Ya segura de ello, extendió la mano y tocó en el hombro a Rialus. Éste se volvió hacia ella; su rostro se desprendía de un juego de preguntas para pasar a adoptar otro. Viendo la sangre que goteaba de la mano de Corinn, preguntó:
—¿Estáis herida?
Corinn dijo que no lo estaba.
—¿Está hecho, princesa?
—No —respondió ella—. ¿Cómo podría matar al padre de mi hijo? Si lo hago, él me habrá arrastrado a su mismo nivel. Me habrá rebajado. Me bastó con mirarlo para saber que si hincaba esta daga a través de su carne, reviviría el momento una y otra vez durante el resto de mi vida. Nunca me vería libre de él. Vería a Hanish en el rostro de mi niño. ¿Entiendes? Sería mi señor, incluso en su muerte. Así que no pude hacerlo. —Apartó los ojos del hombrecillo, disgustada por la familiaridad que, según veía, empezaba a cobrar forma en ellos, sorprendida ante la facilidad con que aquella confesión le había manado. Basta de debilidades. Dijo—: Así que en lugar de eso, Rialus, lo harás tú. Ten, utiliza su propia hoja contra él. Te doy esto como un regalo que te hago.

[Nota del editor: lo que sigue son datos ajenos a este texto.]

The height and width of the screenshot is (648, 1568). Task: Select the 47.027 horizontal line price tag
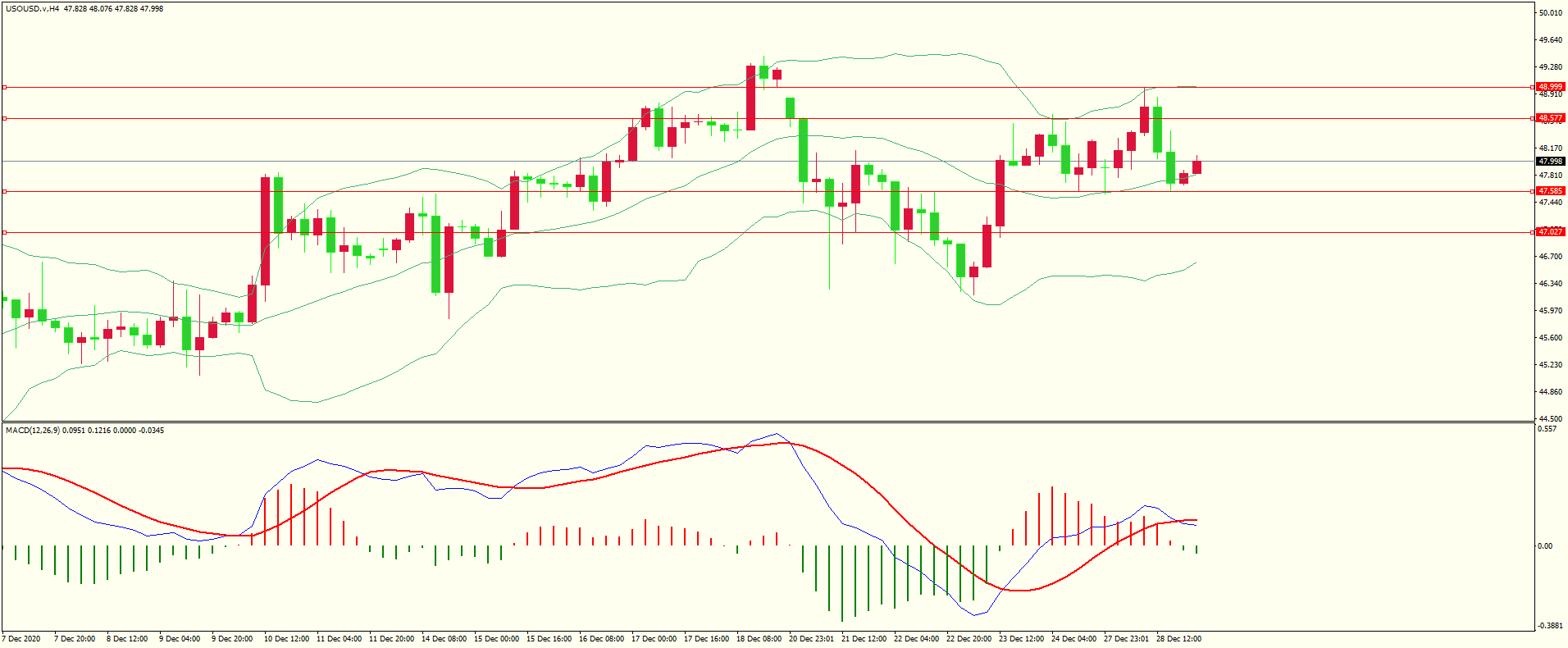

Rialus cogió el arma y la contempló, incrédulo: la astilla de metal curvada como una delgada luna. Sus ojos fueron de la hoja a Corinn y luego nuevamente a la hoja. Hubiera podido ser un tratante en artefactos meinish, tal fue la concentración con la que su mirada recorrió las letras grabadas en el cuello y a través de la compleja labor del metal de la guarda y hacia abajo por los contornos de la empuñadura. Pero Corinn, estudiando la lenta evolución del pensamiento detrás de sus facciones supo que su mente no estaba concentrada en los detalles del arma. Estaba haciendo un nuevo repaso de su larga lista de agravios inferidos por Hanish. Estaba recordando todas las maneras en que había sido menospreciado, postergado y utilizado a lo largo de los años.
Estaba pensando en lo impotente que se había visto siempre y lo mucho que anhelaba vengarse.
—¿Puedes hacerlo? —preguntó ella.
—¿Está… amarrado? —preguntó Rialus.
Corinn dijo que Hanish no le crearía problemas. Estaba amarrado. Estaba esperando. Con un asentimiento de cabeza, Rialus se dio la vuelta y echó a andar en dirección al pasaje.
—Sí —dijo, su voz apenas audible—, puedo hacerlo, princesa, si es eso lo que queréis. —Avanzaba con pasitos vacilantes; en aquellos momentos era un hombre aturdido por un golpe de suerte tan absoluto que nunca lo había imaginado y aún dudaba de él.
En cuanto el embajador hubo sido engullido por las sombras, Corinn se volvió nuevamente hacia el caos que tenía lugar en el sur de los cielos. Nunca había visto nada semejante. Había furia en ello, pero quedaba apagada por la distancia. Lo más notable era su belleza: la manera en que las alturas parecían arder con un fuego líquido, bailando con colores de los que ni siquiera podía recordar los nombres. Con colores que ella no estaba segura que hubiera visto nunca. No pudo evitar tener la sensación de que todo aquel espectáculo había sido concebido exclusivamente para ella, que de alguna manera indicaba el cambio en el mundo que acababa de orquestar. Ojalá hubiera sentido más alegría de la que estaba experimentando, más alivio, más consuelo, pero algo en lo que estaba viendo la llenaba de melancolía. No. Se aseguró de refutar lo que había dicho Hanish, empero. Estaba equivocado. Ella no se le parecía en nada.
—Soy mejor que tú. —Dijo aquello en voz alta, aunque no había ningún cuerpo alrededor de ella, nadie más que ella misma a quien convencer.